Nihaad Zaman, a student at Middlesex County College, N.J., warns against making too many resolutions or setting standards that are too high. “Prophet Muhammad, peace be upon him, said the most loved deeds by God are the most regular deeds, even if they are few,” she cited. “It’s best if we just do a little extra, constantly, and then add on as that becomes easy for us.”
As for herself, rather than spelling out resolutions, she continues her regular worship in more quantity and intensity.

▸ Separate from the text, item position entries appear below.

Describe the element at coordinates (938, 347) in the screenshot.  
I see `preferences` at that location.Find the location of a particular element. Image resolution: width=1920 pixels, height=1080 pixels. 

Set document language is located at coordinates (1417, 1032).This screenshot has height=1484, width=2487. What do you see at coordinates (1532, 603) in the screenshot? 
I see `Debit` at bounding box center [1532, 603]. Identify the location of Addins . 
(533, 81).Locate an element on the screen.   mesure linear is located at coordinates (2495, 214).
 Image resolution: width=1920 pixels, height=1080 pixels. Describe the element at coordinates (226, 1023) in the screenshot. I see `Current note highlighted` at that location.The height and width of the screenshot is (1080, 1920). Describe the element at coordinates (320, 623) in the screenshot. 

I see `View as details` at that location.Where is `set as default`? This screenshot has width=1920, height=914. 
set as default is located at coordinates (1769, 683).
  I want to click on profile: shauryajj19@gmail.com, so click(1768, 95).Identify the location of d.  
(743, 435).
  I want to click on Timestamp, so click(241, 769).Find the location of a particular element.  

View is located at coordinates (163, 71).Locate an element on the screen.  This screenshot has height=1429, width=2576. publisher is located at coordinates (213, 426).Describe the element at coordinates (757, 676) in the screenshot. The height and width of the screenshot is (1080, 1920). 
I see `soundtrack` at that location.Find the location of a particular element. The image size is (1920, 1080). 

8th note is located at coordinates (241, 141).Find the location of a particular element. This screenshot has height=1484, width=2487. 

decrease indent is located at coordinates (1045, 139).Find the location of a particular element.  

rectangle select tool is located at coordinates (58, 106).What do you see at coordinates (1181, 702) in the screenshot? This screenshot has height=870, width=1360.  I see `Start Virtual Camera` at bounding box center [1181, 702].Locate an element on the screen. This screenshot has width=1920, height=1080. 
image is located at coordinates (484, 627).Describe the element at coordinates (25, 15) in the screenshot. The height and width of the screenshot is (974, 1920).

Her main resolve is to be a better Muslim at the end of the month. “Ramadan is a month of training for the next year to come and if we don’t come out of Ramadan a better Muslim, doing more for the sake of God, then we did not get the full benefit of the extra that we did in Ramadan,” she opined.
Saif Syed, a senior at University of Wisconsin, Madison, feels the sweetness of spending Ramadan among Muslim friends, something he never experienced until college. “It’s easier and more rewarding to arrange for an all-night-worship event with friends on campus as we can encourage each other to stay up and read Quran,” he said.
The most challenging task for him is to arrange his schedule in order to spend the most time in the mosque, especially the odd nights of the last 10 days. “We have a mosque right on campus,” Syed said. “I can even do my homework there. Spending time in the mosque even doing homework feels rewarding.”
He advised that students should have a detailed plan as to how they wish to handle everything together, from studying to worshipping to extracurricular involvements. “It’s very easy to get caught up in the community obligations and then stress out over our relationship with God and strengthening our spirituality, but it’s really important to make sure we’re improving our relationship with God and strengthening our spirituality,” Syed, 21, advised.
Keeping a weekly calendar helps Hisham Zahid, a student at the Rochester Institute of Technology, Rochester, N.Y. He sees Ramadan as an opportunity to “develop time management, create positive habits while lessening the bad ones, and associate with people in positive and productive environments,” he noted.
Although most Muslim Student Associations provide daily dusk meals for students, the pre-dawn meal is an independent affair for dorming students. For Muslims sharing an apartment, as Shafaq Akhter does, the pre-dawn meal too is a time to share.
“The environment has a great impact on your daily life and keeping a positive atmosphere promotes proper decision making especially when it comes to a balance between school, extracurricular activities and fulfilling spiritual goals,” Zahid added.